Doch der Start war holprig. Man hat sich für einen totalen Reset entschieden. Alles, was ich mir seit 2014 erarbeitet hatte, ist mit einem Mal verloren. Waffen, Ausrüstung, Ressourcen – alles weg. Doch merk- und fragwürdige Entscheidungen haben den Ego-Shooter zu dem gemacht, was er heute ist. Wöchentliche Neustarts, zeitbasierte Events, dauerhafte Online-Anbindung und abstruse Missionsstrukturen waren einst exotisch, sind mittlerweile aber zu wichtigen Alleinstellungsmerkmalen von Destiny geworden. Ich habe dies verinnerlicht und liebgewonnen. Trotzdem ist auch die Fortsetzung irgendwie ein Exot geblieben. Nun aber zugänglicher für Neulinge, was gut ist, unglücklicherweise verbunden mit einer massiven Schwächung des Endgames, was schlecht ist. Profis fällt nämlich auf, dass viele der kleinen Stellschrauben, an denen Bungie gedreht hat, haarsträubende Veränderungen nach sich ziehen. Details jedoch, die Normalspieler vermutlich nicht einmal bemerken, weshalb ich hier auch nicht unbedingt darauf eingehen möchte.

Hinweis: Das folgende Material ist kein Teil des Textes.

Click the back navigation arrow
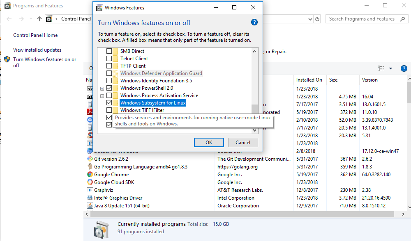Image resolution: width=411 pixels, height=241 pixels. pos(9,18)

Als Dominus Ghaul, Anführer und Kommandant der Rotlegion der Kabale, den Turm angreift, ist es für Gegenmaßnahmen zu spät. Der präzise und eiskalte Schlag gegen die Menschen und den Reisenden gleicht einem Geniestreich. Denn Ghaul hat es auf das Licht der Hüter abgesehen, jener Macht, die euch durchströmt und die euch Kraft verleiht. Es scheint ausweglos. Die letzte Bastion der Menschheit ist gefallen, es herrschen Zerstörung, Sklaverei und Tod. Doch dann schafft es ein ganz bestimmter Hüter, sein Licht zurückzubekommen. Die fulminant inszenierte Kampagne ist wirklich beeindruckend und Bungie fokussiert in den ersten Spielstunden ausschließlich die Geschichte. Gefällt mir, genau das hat Destiny gebraucht. Klar ist allerdings auch, dass das eigentliche Spiel erst in dem Moment beginnt, in dem Ghaul besiegt ist. Denn im Gegensatz zu anderen Ego-Shootern kommt es hier nicht darauf an den Abspann zu sehen. Nein. Einzig die Ausbildung eures Protagonisten zählt. Sie ist der Dreh- und Angelpunkt und maßgeblich für die widernatürliche Motivation des Titels verantwortlich.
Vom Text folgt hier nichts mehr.